Szajngarten, 33, a fifth-generation New Yorker, shuddered at the prospect of another storm — considering that Sandy had ripped a hole in his living room wall, offering him a suddenly unobstructed view of the sea.

“I have a giant hole and I’m trying to clean it out,” Szajngarten said. “The last thing I need now is for rain to wash everything away and make it all muddy again.”

A nor’easter churning offshore Monday was expected to rake the beleaguered Northeast on Wednesday and Thursday. Although the storm would by no means be as potent as Sandy, it could mean 2 inches of rain in some places, sustained winds of at least 40 mph and gusts approaching 60 mph.
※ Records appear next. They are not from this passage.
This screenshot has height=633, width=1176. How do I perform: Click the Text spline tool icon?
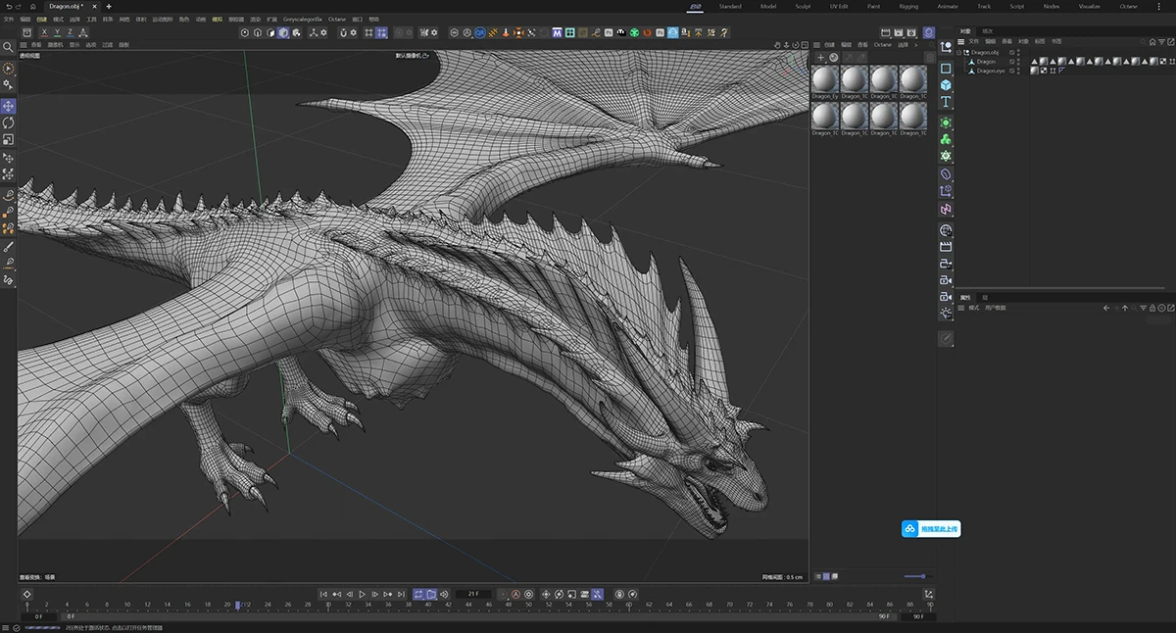click(x=946, y=102)
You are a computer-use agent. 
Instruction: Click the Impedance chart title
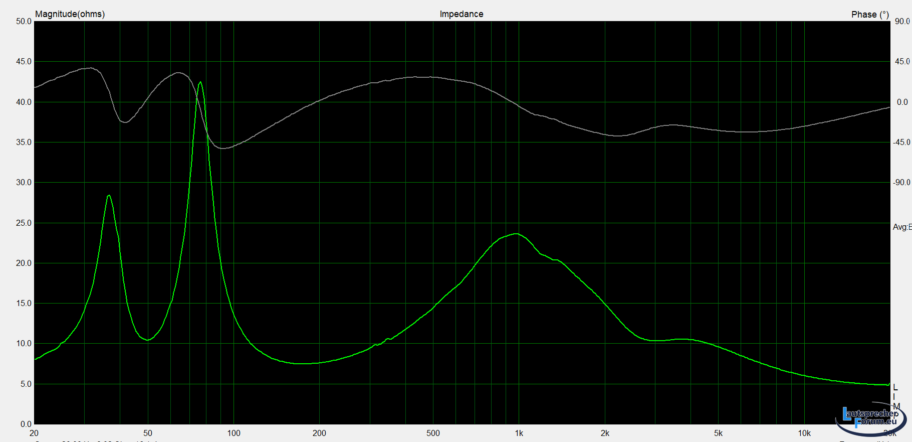[x=461, y=14]
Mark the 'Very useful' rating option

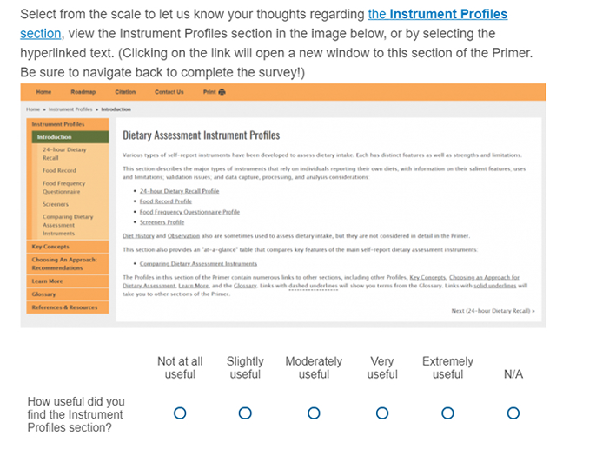click(382, 413)
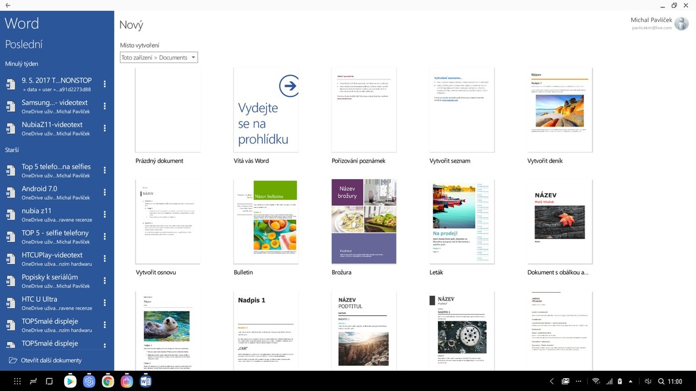Start the Vítá vás Word tour template
696x391 pixels.
point(266,110)
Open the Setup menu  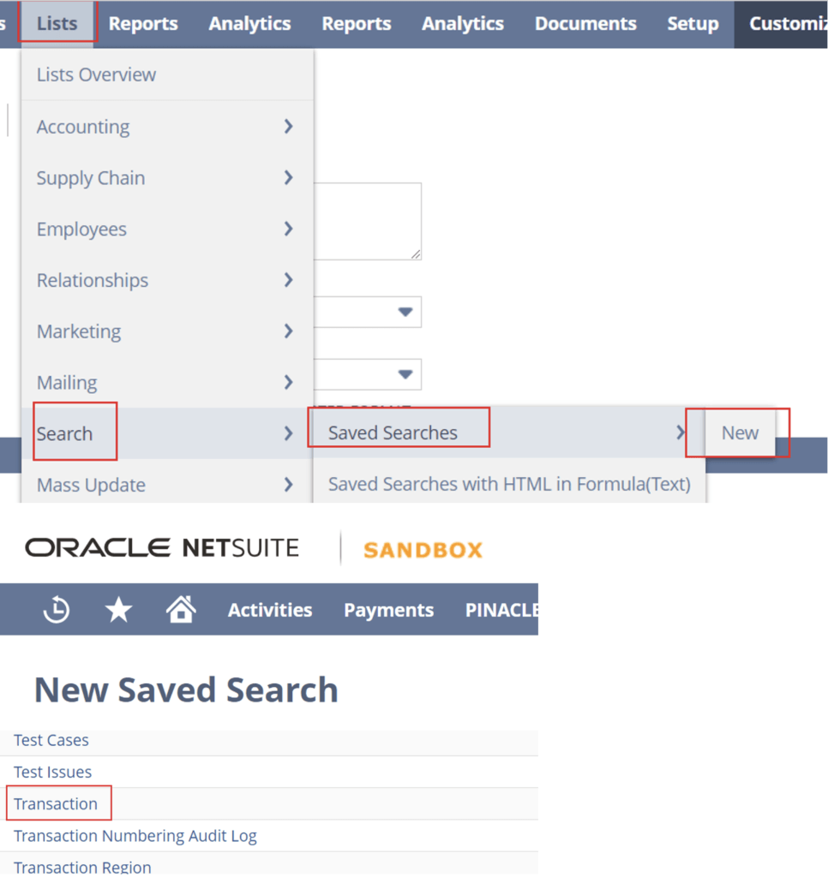tap(693, 23)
Snow could fall in Pennsylvania, New York and Connecticut. Water levels could rise by 3 or 4 feet in some areas when breaking waves as tall as 14 feet roll in ahead of the storm, the National Weather Service said.

President Obama convened a briefing Monday with local, state and federal officials, and urged emergency responders to prepare themselves for more bad weather. The federal government launched an initiative to coordinate fuel distribution, eliminating bureaucratic hurdles to combat a shortage that has left 27% of gas stations dry in the New York metropolitan area.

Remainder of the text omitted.